§ **Task brief**
Go through the records below and report each line with "field" in it.

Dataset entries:
★ ★ ★

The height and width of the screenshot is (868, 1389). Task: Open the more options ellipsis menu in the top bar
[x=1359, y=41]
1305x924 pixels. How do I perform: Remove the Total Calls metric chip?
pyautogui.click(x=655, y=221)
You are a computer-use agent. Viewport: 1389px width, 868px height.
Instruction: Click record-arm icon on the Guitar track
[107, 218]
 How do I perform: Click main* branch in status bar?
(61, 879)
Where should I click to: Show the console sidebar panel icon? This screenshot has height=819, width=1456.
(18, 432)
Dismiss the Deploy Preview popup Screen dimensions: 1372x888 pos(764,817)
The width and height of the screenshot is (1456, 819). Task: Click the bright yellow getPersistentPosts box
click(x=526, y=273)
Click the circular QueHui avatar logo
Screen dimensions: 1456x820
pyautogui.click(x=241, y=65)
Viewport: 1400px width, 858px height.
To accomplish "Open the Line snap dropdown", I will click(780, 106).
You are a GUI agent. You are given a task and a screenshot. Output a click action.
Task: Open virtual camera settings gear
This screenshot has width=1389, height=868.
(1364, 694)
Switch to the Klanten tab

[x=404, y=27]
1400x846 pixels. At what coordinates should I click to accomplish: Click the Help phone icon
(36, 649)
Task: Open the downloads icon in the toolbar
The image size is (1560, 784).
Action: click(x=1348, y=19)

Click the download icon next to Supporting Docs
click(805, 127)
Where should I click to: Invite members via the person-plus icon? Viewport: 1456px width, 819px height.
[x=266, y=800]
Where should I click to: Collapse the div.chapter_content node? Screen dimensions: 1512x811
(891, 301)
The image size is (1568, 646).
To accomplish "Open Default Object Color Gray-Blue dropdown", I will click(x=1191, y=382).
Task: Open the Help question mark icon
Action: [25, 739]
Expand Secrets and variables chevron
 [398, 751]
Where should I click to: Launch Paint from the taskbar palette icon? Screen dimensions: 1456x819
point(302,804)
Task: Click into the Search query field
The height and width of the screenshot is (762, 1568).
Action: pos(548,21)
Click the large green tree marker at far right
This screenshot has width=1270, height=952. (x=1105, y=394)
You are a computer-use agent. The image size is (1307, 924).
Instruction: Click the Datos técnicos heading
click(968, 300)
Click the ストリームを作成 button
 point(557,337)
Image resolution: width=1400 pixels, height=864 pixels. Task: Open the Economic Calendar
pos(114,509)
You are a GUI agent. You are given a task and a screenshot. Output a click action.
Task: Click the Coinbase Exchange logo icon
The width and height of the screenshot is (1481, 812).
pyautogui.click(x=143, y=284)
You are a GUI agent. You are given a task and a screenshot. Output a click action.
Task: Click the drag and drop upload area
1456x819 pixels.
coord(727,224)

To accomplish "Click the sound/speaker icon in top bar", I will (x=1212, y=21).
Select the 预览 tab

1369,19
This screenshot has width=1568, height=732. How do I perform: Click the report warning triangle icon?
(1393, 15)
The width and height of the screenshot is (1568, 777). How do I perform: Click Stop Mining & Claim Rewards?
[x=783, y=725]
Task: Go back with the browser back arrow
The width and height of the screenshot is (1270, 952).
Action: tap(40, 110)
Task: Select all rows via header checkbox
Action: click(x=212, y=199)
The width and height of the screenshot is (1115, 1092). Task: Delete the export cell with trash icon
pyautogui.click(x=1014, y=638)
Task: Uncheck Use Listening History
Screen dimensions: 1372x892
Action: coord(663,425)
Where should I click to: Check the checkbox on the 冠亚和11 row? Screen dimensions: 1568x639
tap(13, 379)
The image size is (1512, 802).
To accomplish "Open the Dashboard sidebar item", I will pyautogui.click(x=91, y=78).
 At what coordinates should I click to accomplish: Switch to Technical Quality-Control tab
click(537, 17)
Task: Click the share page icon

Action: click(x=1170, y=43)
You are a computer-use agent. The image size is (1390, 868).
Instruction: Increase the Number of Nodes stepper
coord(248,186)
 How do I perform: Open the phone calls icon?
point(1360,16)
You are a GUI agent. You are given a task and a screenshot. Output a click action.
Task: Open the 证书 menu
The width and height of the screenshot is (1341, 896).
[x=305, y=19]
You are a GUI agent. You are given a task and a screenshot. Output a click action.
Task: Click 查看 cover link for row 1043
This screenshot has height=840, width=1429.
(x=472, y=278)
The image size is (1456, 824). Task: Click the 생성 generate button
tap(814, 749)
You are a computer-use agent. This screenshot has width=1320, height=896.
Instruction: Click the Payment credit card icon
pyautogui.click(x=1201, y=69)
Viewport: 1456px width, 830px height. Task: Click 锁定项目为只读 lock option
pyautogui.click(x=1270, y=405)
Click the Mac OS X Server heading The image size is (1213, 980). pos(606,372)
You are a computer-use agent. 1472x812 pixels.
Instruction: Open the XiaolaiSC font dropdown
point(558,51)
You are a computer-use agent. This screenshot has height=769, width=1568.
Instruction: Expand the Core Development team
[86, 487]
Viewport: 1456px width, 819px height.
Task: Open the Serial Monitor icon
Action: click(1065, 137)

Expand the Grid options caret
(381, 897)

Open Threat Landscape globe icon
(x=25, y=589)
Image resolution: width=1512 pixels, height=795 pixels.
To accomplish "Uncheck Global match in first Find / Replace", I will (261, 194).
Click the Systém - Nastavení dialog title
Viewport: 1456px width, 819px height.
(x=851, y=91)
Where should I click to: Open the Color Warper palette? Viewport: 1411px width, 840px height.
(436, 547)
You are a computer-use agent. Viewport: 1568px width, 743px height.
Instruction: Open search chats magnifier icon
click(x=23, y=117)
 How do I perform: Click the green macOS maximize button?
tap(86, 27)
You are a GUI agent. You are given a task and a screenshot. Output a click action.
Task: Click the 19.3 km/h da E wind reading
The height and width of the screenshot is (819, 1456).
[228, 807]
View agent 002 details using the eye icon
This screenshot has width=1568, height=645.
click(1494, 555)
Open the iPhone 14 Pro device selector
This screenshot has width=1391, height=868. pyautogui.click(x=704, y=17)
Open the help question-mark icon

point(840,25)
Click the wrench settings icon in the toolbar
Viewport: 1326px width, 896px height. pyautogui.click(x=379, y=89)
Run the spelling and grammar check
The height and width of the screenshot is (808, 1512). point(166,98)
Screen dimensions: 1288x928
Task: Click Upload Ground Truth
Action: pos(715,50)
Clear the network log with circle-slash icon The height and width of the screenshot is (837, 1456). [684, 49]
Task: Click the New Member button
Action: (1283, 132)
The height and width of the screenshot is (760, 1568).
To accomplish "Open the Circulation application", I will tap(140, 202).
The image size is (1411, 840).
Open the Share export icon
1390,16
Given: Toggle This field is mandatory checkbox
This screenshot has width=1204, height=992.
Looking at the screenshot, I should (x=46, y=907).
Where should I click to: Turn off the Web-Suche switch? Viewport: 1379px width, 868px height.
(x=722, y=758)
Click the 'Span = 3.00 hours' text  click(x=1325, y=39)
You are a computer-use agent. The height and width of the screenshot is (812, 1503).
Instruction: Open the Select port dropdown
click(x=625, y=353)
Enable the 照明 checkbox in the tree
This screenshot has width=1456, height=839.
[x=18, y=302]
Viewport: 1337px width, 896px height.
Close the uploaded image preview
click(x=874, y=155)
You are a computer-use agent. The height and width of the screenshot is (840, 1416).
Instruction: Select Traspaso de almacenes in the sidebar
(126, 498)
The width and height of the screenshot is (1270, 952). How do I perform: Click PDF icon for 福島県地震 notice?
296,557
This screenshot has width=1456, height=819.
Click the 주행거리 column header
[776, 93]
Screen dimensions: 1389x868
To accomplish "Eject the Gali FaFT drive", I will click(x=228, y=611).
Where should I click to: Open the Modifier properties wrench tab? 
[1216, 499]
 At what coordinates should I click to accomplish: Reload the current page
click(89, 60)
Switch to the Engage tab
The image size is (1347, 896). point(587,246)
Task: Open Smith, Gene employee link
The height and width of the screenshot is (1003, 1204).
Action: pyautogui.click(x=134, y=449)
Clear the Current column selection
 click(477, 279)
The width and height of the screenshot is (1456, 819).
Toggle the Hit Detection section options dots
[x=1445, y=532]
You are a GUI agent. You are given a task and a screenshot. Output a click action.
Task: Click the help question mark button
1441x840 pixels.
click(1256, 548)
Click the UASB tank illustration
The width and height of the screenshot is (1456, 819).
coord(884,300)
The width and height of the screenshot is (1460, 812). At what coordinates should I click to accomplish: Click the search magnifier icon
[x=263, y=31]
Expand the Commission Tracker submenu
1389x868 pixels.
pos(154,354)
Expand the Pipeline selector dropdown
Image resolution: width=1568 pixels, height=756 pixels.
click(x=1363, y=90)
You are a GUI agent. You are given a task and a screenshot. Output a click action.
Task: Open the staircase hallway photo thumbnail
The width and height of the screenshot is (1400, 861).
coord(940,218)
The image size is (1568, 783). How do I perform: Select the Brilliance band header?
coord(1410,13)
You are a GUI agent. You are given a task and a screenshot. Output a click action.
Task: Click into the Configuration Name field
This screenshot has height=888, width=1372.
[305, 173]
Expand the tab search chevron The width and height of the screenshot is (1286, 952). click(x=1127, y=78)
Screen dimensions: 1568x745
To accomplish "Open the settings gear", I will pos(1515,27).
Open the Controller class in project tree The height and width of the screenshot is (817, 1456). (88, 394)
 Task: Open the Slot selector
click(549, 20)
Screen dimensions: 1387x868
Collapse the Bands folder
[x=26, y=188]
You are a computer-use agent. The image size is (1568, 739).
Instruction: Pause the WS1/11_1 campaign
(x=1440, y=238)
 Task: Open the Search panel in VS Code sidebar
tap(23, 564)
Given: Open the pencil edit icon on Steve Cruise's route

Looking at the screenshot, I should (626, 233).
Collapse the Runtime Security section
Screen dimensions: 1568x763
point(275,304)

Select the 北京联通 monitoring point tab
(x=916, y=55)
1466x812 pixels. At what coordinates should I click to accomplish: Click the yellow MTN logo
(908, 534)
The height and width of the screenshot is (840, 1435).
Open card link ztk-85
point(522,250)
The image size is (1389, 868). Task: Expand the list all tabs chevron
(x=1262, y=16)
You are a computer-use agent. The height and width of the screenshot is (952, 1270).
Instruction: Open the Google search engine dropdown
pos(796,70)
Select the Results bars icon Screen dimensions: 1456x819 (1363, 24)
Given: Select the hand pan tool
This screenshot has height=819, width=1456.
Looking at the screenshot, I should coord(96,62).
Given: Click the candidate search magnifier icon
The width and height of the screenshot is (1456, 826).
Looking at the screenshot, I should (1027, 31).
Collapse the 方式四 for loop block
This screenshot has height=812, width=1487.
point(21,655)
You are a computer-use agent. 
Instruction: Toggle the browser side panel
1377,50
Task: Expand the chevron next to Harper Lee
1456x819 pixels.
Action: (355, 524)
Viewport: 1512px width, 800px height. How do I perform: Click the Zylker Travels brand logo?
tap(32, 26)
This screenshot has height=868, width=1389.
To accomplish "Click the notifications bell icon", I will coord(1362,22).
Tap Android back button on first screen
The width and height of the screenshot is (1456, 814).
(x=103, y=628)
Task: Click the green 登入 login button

★ ★ ★

§ **Task response**
Task: Click into the Search query field
Given: Toggle This field is mandatory checkbox
Task: Click into the Configuration Name field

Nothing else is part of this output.